If you do choose to carry a cordelette, the first question is, what diameter, and how long?
For snow climbing or glacier travel, a good starting point might be 4 meters of 6 mm cord. For rock climbing, consider 6 or 7 meters of 7 mm cord.
On snow or lower angle alpine ice, you can build anchors usually pretty much wherever you want to, and usually the impact of a fall is going to be fairly low. Because of this, you can probably use a shorter, smaller diameter cord.
On rock, it’s the opposite. You’re going to have potentially higher impacts on the anchor, and your placements have to align with what the rock offers you and the gear you have left, which means they may be farther apart. Both of these point to using a longer, larger diameter cord.
Note that the strength increase going from 6 mm to 7 mm is pretty dramatic. 6 mm cord tests to about 7 kN (a kilonewton is a metric unit of force), while a 7 mm cord is about 13 kN. You only increase the cord diameter 1 mm, but the strength goes up by 7 Kn! For me, that’s a pretty compelling reason to use 7 mm cord for rock climbing.
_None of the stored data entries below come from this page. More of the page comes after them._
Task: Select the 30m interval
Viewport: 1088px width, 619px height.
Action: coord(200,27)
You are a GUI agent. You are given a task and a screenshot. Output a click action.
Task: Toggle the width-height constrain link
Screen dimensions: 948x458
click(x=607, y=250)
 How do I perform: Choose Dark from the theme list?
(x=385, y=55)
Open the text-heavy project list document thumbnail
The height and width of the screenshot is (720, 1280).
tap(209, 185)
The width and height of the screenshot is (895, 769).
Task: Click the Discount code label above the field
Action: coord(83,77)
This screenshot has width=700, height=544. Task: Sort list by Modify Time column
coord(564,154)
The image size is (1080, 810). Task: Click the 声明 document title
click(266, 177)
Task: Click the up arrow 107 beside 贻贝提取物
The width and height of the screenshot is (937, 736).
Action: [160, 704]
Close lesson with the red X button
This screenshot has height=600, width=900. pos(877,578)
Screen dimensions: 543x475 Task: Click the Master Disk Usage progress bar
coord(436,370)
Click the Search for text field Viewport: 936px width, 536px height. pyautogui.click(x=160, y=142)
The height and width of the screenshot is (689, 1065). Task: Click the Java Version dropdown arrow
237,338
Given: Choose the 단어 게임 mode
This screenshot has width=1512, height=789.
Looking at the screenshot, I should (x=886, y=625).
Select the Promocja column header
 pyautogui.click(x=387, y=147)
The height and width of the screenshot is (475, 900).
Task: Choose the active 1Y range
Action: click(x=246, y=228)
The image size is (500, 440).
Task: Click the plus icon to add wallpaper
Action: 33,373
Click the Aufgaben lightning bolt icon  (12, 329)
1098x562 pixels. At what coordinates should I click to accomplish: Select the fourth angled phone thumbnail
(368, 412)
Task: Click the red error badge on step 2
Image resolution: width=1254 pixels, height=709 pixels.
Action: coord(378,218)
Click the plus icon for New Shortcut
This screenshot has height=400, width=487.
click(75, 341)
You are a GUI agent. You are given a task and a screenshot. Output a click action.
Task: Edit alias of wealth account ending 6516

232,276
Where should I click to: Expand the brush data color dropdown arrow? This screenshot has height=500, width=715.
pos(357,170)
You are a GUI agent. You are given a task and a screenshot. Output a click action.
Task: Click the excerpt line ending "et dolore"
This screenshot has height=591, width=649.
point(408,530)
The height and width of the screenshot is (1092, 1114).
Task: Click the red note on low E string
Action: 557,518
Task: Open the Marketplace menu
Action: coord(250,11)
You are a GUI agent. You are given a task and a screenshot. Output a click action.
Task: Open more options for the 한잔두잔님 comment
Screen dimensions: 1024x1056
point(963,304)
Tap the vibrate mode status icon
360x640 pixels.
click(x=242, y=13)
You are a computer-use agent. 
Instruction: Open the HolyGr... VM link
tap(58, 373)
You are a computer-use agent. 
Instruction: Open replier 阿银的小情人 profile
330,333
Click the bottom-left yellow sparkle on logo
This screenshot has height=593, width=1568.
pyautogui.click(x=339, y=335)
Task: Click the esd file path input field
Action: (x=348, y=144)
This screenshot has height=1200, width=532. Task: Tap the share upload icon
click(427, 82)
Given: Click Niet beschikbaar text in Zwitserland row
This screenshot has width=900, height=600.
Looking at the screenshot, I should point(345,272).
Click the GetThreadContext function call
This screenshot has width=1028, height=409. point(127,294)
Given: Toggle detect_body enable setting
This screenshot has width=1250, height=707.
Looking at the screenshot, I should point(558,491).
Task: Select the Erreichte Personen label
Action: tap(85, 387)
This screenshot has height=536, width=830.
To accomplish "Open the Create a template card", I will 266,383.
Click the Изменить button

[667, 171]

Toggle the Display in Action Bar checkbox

Tie it “bunny ears” style, with a small figure 8 loop in each end, rather than the standard configuration of one big loop. Because tying it like this can give you a wider reach, you may find you can get away with a shorter cordelette. but try climbing on the slightly longer cord for a while and see what you like. (You can always cut off a meter if you think it’s too long, but you definitely cannot add one back on.)